The Trump administration is stuck in a word cloud of probabilities of his own making. The war is over. The war is on. The war isn’t a war. We have a deal, but we don’t have a deal, but we’re about to have a deal. We destroyed Iran’s military. No, we left it intact. We want regime change. No we don’t. We already accomplished it. We “obliterated” Iran’s nuclear program a year ago. We had to go to war in February to prevent nuclear war. The Strait of Hormuz is open, closed, or something in-between. No deal without “unconditional surrender.” Let’s make a deal!
This everything-all-at-once vibe can be disorienting, particularly since most Americans didn’t have a war with Iran on their bingo cards until the shooting had already started. President Trump didn’t prepare the country or consult with Congress beforehand because he thought it would all be a smashing success in a matter of weeks.
The miscalculation that started it all: killing Iran’s Supreme Leader, Ayatollah Ali Khamenei, and much of Iran’s senior leadership, on the first day of the war. To “the great proud people of Iran, I say tonight that the hour of your freedom is at hand,” Trump announced on Feb. 28. “When we are finished, take over your government. It will be yours to take. This will be probably your only chance for generations.”
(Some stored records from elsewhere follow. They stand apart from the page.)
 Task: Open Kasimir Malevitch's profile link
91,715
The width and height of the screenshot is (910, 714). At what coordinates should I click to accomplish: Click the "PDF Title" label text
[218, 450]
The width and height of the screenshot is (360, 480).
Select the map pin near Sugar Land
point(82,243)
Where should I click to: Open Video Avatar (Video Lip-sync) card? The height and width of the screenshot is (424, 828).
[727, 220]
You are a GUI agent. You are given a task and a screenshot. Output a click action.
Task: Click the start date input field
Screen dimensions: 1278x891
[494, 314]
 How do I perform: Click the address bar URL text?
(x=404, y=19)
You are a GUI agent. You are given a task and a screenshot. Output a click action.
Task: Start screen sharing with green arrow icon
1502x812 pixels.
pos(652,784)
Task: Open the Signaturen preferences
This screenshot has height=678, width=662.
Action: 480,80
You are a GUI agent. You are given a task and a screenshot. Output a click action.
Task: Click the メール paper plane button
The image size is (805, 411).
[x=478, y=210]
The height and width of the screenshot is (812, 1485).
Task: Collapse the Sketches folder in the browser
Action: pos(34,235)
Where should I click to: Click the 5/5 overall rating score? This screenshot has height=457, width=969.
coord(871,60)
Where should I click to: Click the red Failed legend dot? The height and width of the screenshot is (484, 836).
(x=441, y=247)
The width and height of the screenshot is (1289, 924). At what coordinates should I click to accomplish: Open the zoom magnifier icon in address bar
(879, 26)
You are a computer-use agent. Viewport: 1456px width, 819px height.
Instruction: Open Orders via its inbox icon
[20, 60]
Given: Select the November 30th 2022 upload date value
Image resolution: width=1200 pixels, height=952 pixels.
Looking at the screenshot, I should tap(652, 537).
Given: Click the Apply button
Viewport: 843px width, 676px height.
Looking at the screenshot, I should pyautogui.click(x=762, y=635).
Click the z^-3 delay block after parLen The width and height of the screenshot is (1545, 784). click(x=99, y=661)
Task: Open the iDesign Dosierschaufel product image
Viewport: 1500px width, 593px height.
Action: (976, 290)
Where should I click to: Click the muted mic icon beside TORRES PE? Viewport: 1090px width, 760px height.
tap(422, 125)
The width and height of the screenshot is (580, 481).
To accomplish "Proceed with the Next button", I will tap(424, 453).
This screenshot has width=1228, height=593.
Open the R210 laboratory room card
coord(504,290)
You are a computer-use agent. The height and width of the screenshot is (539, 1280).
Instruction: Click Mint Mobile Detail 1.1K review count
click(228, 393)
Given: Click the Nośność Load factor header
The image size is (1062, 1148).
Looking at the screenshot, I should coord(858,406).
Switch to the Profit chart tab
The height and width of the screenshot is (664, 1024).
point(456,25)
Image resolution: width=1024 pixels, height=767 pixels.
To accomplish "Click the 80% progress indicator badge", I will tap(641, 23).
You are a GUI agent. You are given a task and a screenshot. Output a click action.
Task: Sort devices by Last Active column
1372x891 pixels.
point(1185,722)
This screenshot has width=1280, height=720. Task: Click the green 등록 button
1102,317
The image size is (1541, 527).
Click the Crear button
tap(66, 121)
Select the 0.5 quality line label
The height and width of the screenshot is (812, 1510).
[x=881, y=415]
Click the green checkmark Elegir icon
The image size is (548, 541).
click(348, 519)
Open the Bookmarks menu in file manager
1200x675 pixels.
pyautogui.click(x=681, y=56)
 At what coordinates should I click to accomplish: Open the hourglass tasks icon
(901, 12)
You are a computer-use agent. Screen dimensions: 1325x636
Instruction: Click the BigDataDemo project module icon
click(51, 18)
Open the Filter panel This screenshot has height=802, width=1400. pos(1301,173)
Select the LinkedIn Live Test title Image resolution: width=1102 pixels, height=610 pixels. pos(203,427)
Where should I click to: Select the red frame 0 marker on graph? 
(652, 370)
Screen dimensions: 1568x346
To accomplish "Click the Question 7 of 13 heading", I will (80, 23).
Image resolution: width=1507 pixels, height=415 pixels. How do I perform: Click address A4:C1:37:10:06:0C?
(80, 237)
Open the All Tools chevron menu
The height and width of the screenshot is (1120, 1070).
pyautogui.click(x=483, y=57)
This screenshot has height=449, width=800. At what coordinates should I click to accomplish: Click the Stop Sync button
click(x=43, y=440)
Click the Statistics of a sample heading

I support regime change in Iran and shed no tears for Khamenei or his goons. But when you start a war by killing the regime’s top leaders, it’s not unreasonable for the remaining ones to conclude that you really intend regime change.
Khamenei was a murderous fanatic, but he was a fairly cautious one. He liked to threaten closing the Strait of Hormuz or attacking our regional allies, but he was reluctant to actually do it, fearing it would invite a regime change war. The mullahs and IRGC goons believed, not unreasonably, that if they lost their grip on power, they’d be lynched by the Iranian people they’ve brutalized for decades.
By starting with a regime change war, Trump removed any reason for the regime not to go for broke. When you have nothing to lose — particularly when you are a millenarian religious fanatic — a Persian Alamo strategy makes a lot of sense.
So Iran closed the Strait of Hormuz and attacked its neighbors.
But it turns out this wasn’t the Alamo. In the contest of wills, Trump blinked. The Iranian regime’s tolerance for punishment proved — so far — to be greater than Trump’s and that of our gulf allies. Militarily we could finish the job, but that would require ground troops and much greater economic turmoil. In a conflict Trump launched unilaterally without the prior support of Congress, NATO or the American people, Trump doesn’t have the political capital for that.
But that’s only half the problem. Trump wants the war over, but he doesn’t want to pay — militarily, economically, politically — what that would cost. So he wants to make a deal that ends it. But there is no deal available that wouldn’t come at an equally undesirable cost. Any deal that looks like what President Obama struck with the Iranians would be too embarrassing to bear. But the Iranians are convinced that they can get just such a deal, and they’re willing to drag things out as long as it takes.
The result: Trump’s in a box of his own making. He thinks he can talk his way out by simply asserting a reality that doesn’t exist. When the financial markets get nervous, he announces a breakthrough that is, at best, a possibility. When the Iranians agree to a deal that looks similar to one Obama might negotiate, Trump goes back to his threats.
It can’t go on forever. But I’m sure it’ll last until long after this column is forgotten.